EXERCISE AIM: Take the records underneath and set them down exactly.

INFORMATION SHOWN:

━━━━━━━━━━━━━━━━━━━━━━━━━━━━━━

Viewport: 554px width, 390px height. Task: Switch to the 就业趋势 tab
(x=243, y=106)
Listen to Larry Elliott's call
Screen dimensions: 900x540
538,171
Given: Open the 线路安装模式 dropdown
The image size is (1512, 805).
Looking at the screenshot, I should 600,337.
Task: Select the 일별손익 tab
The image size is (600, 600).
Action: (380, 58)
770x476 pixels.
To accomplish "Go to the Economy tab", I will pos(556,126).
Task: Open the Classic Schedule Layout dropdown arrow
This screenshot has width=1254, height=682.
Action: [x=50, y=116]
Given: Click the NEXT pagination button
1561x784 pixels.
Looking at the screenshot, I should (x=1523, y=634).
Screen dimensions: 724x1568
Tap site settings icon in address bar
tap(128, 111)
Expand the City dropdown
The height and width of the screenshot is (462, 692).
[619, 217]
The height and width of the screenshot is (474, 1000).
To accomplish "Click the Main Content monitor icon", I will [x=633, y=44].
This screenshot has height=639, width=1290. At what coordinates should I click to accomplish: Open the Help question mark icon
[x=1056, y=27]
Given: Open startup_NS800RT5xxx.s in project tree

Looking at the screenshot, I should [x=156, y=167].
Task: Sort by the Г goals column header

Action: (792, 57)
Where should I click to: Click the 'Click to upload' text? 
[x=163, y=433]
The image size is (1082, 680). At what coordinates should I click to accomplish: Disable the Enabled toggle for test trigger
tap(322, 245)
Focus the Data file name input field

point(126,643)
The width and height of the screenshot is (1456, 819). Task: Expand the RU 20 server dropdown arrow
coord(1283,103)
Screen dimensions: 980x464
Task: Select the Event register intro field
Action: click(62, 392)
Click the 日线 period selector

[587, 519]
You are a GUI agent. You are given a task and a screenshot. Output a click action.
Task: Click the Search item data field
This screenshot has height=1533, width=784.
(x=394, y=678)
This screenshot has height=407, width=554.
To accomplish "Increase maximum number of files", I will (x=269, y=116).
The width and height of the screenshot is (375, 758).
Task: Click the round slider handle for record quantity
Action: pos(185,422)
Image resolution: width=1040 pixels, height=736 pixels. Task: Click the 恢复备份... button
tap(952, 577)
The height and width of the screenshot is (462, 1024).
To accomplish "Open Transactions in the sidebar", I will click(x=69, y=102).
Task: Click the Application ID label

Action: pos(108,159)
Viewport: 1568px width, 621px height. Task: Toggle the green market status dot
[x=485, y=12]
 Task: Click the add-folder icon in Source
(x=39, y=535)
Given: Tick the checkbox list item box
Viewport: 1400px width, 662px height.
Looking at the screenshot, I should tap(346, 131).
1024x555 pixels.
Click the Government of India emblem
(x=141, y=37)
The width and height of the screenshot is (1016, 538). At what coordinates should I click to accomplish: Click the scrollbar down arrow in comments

━━━━━━━━━━━━━━━━━━━━━━━━━━━━━━

SOLUTION FOR THIS TASK:
Viewport: 554px width, 390px height. Task: Switch to the 就业趋势 tab
(x=243, y=106)
Listen to Larry Elliott's call
Screen dimensions: 900x540
538,171
Given: Open the 线路安装模式 dropdown
The image size is (1512, 805).
Looking at the screenshot, I should 600,337.
Task: Select the 일별손익 tab
The image size is (600, 600).
Action: (380, 58)
770x476 pixels.
To accomplish "Go to the Economy tab", I will pos(556,126).
Task: Open the Classic Schedule Layout dropdown arrow
This screenshot has width=1254, height=682.
Action: [x=50, y=116]
Given: Click the NEXT pagination button
1561x784 pixels.
Looking at the screenshot, I should (x=1523, y=634).
Screen dimensions: 724x1568
Tap site settings icon in address bar
tap(128, 111)
Expand the City dropdown
The height and width of the screenshot is (462, 692).
[619, 217]
The height and width of the screenshot is (474, 1000).
To accomplish "Click the Main Content monitor icon", I will [x=633, y=44].
This screenshot has height=639, width=1290. At what coordinates should I click to accomplish: Open the Help question mark icon
[x=1056, y=27]
Given: Open startup_NS800RT5xxx.s in project tree

Looking at the screenshot, I should [x=156, y=167].
Task: Sort by the Г goals column header

Action: (792, 57)
Where should I click to: Click the 'Click to upload' text? 
[x=163, y=433]
The image size is (1082, 680). At what coordinates should I click to accomplish: Disable the Enabled toggle for test trigger
tap(322, 245)
Focus the Data file name input field

point(126,643)
The width and height of the screenshot is (1456, 819). Task: Expand the RU 20 server dropdown arrow
coord(1283,103)
Screen dimensions: 980x464
Task: Select the Event register intro field
Action: click(62, 392)
Click the 日线 period selector

[587, 519]
You are a GUI agent. You are given a task and a screenshot. Output a click action.
Task: Click the Search item data field
This screenshot has height=1533, width=784.
(x=394, y=678)
This screenshot has height=407, width=554.
To accomplish "Increase maximum number of files", I will (x=269, y=116).
The width and height of the screenshot is (375, 758).
Task: Click the round slider handle for record quantity
Action: pos(185,422)
Image resolution: width=1040 pixels, height=736 pixels. Task: Click the 恢复备份... button
tap(952, 577)
The height and width of the screenshot is (462, 1024).
To accomplish "Open Transactions in the sidebar", I will click(x=69, y=102).
Task: Click the Application ID label

Action: pos(108,159)
Viewport: 1568px width, 621px height. Task: Toggle the green market status dot
[x=485, y=12]
 Task: Click the add-folder icon in Source
(x=39, y=535)
Given: Tick the checkbox list item box
Viewport: 1400px width, 662px height.
Looking at the screenshot, I should tap(346, 131).
1024x555 pixels.
Click the Government of India emblem
(x=141, y=37)
The width and height of the screenshot is (1016, 538). At what coordinates should I click to accomplish: Click the scrollbar down arrow in comments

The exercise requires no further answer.